ロシアを敵に回すのではなく、正しく助け、温かく西側陣営に迎え入れなければならなかったが、アメリカはそのことに失敗して、反対に、ロシアを怒らせ、冷戦構図をそのまま残すことになった。

これがアメリカの外交的失敗だと言いたい君の気持が、ぼくには手に取るようにわかるよ。そうだろう。違うかね。昨日までの敵を今日の味方とすることができなかった失策だとね。」

「全くその通りだ。中国の狡猾さにアメリカは気付くべきだった。それに気づくのに、遅すぎたと思う。中国は危険な国ではない、これがアメリカの経済界、政界の指導者たちに一貫した共通の見解だった。

しかし、残念なことに、中国という国に対する見方を、アメリカは大きく間違った。中国が順調に経済発展を遂げるならば、中国は平和的な国になるという幻想を抱いてしまっていたのだ。

中国はやがて、自由主義、民主主義の価値観を受け入れていくだろうと勝手に思い込んでしまった。そういった予想は完全に外れたと言わなければならない。

中国の本質をどう見るか。いざとなったら、人権無視の統制や政策はいくらでもやる中国だ。

簡単に、民主主義を学ぶような国柄ではないと見るべきだよ。近代的な法治主義が進まず、独裁的な人治主義がその上にあって、司法が吹き飛んでしまうような統制を簡単に行う慣習を持っている国家だ。

そうだとすると、人間のうぬぼれと傲慢の罠に落ちて、中国の統治者は自らの国民に対して無慈悲な独裁を行っているように、世界に対しても恐ろしい独裁的な統治を行うのだ。

覇権的な野望を潜在的に隠し持って、勝算があれば、いつでも牙を剝いてくるような危ない軍事暴力的な性格があると、ぼくは中国に対する悲観的結論を下しているところだ。

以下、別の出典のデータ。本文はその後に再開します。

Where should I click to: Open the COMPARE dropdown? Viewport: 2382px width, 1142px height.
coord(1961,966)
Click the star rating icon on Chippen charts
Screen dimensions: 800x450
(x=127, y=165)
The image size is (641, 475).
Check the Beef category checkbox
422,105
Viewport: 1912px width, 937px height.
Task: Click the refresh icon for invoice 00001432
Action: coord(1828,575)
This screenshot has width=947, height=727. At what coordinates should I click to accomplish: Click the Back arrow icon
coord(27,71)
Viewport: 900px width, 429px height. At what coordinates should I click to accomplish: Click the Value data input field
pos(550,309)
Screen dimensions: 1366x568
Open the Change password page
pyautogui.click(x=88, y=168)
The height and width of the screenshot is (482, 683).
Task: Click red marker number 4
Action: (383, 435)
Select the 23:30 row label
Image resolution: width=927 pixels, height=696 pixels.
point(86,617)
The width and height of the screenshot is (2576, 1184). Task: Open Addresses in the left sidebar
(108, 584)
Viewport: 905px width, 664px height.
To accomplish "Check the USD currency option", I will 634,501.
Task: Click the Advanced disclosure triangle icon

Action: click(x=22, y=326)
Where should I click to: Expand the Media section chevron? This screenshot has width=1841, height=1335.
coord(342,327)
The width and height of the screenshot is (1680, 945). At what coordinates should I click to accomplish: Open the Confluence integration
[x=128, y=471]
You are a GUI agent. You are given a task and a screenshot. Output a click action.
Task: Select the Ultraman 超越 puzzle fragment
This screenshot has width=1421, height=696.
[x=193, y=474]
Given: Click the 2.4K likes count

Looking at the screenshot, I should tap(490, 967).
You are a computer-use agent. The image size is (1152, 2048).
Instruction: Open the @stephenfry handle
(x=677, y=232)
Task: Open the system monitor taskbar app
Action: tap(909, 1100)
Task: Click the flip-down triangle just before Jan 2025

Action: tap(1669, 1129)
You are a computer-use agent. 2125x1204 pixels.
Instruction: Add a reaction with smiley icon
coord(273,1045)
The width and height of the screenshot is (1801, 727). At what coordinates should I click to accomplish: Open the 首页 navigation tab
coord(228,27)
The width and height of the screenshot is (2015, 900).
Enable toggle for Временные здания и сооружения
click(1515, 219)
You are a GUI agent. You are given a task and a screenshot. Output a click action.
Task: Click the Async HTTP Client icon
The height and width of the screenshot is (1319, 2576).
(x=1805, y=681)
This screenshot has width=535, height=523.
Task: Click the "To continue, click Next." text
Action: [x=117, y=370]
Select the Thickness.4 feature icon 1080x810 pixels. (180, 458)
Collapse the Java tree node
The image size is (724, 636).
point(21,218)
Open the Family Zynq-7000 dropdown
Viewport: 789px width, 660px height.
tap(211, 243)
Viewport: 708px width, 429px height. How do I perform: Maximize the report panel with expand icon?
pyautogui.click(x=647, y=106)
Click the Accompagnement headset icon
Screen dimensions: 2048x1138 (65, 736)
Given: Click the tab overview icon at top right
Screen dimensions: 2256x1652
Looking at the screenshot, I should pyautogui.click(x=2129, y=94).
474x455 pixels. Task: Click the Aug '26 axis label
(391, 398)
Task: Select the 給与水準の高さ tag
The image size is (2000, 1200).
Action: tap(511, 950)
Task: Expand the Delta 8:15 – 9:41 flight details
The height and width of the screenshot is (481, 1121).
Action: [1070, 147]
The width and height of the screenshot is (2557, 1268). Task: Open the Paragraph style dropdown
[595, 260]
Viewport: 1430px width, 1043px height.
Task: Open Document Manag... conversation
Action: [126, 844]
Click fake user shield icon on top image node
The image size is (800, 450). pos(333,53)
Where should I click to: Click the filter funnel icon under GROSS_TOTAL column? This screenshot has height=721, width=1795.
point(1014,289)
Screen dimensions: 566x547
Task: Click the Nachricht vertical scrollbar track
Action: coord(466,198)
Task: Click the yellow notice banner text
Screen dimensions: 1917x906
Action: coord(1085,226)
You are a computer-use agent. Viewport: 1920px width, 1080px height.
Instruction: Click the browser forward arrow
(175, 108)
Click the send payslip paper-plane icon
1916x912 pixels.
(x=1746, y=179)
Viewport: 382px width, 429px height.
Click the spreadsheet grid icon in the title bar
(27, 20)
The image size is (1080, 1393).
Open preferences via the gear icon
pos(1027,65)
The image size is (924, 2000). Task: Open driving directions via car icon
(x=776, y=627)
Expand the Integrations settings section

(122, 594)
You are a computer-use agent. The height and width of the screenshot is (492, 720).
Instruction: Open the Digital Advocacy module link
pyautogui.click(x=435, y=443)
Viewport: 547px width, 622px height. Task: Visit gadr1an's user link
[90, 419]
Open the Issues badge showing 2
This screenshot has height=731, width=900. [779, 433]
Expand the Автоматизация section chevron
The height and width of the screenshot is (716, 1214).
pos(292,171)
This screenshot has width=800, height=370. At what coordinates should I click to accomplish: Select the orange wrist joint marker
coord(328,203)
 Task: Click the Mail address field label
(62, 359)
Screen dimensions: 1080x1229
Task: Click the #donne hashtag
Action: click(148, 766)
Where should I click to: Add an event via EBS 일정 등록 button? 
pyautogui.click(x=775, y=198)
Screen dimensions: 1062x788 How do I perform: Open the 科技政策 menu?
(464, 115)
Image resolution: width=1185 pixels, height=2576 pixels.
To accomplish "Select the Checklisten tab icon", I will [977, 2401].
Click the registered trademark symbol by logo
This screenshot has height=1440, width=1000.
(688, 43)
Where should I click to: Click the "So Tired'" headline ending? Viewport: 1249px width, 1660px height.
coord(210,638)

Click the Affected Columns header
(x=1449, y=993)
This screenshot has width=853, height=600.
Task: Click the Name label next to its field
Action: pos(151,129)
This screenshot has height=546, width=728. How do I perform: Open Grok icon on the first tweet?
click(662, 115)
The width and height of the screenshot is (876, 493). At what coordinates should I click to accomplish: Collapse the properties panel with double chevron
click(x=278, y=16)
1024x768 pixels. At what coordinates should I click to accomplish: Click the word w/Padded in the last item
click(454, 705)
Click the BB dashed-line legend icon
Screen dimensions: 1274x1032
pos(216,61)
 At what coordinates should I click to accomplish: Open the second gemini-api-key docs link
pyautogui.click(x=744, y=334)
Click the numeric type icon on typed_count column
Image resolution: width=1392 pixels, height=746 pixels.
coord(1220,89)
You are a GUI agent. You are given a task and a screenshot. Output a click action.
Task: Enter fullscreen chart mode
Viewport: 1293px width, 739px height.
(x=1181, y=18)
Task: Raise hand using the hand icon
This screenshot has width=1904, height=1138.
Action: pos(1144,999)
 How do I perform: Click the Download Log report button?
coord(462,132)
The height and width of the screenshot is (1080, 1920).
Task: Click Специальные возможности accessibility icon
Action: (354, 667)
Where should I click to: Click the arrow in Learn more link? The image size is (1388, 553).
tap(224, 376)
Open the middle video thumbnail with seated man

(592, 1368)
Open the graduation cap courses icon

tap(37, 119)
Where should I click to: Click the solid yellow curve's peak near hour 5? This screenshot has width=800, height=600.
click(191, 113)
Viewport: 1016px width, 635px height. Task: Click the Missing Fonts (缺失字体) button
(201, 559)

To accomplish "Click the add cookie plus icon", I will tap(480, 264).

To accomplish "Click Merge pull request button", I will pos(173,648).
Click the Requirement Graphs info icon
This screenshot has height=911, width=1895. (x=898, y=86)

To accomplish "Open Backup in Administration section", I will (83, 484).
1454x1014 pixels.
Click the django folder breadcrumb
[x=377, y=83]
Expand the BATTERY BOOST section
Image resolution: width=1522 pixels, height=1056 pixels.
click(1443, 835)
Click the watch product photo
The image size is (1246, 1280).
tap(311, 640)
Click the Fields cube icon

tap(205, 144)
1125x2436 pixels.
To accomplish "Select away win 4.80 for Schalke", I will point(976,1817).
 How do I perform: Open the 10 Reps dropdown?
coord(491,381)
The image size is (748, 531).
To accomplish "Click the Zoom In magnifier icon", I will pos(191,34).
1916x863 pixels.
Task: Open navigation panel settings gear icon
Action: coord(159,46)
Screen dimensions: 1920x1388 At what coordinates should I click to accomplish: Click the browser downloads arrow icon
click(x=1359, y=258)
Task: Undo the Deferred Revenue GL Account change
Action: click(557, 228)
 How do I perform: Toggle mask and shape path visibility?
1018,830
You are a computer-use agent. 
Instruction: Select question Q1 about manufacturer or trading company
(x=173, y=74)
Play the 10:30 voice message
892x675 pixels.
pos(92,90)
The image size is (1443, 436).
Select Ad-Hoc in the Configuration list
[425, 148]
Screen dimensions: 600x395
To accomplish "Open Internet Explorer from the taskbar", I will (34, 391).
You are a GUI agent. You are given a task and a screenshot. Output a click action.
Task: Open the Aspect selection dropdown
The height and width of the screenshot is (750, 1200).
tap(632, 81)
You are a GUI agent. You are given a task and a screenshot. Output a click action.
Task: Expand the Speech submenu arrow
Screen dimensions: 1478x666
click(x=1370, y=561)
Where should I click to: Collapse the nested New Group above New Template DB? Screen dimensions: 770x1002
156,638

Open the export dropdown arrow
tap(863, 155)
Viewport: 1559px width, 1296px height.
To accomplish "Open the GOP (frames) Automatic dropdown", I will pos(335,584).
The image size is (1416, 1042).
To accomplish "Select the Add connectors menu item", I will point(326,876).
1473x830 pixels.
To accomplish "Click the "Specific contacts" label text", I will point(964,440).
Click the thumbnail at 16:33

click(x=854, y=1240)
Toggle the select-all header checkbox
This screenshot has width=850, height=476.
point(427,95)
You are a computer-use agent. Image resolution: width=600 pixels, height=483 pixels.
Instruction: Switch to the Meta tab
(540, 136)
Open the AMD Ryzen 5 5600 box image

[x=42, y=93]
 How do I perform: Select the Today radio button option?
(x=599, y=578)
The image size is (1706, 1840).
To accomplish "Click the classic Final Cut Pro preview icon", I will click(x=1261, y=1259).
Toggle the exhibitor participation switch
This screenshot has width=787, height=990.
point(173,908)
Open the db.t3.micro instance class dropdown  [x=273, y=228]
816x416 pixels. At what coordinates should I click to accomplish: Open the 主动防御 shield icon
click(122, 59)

ここまで説明すると、アメリカはロシアを追い込んで、わざわざ敵対するような関係を作るべきではなかったという意味が理解できるだろう。」

「デビッド、君が語った論理に従えば確かにそうなる。しかし、そのロシアもまた、中国と同じで、どんなに信じてあげても、西側の英米型民主主義を本当に学ぶようなお国柄ではない、したたかな国なのだとしたら、どうなるかな。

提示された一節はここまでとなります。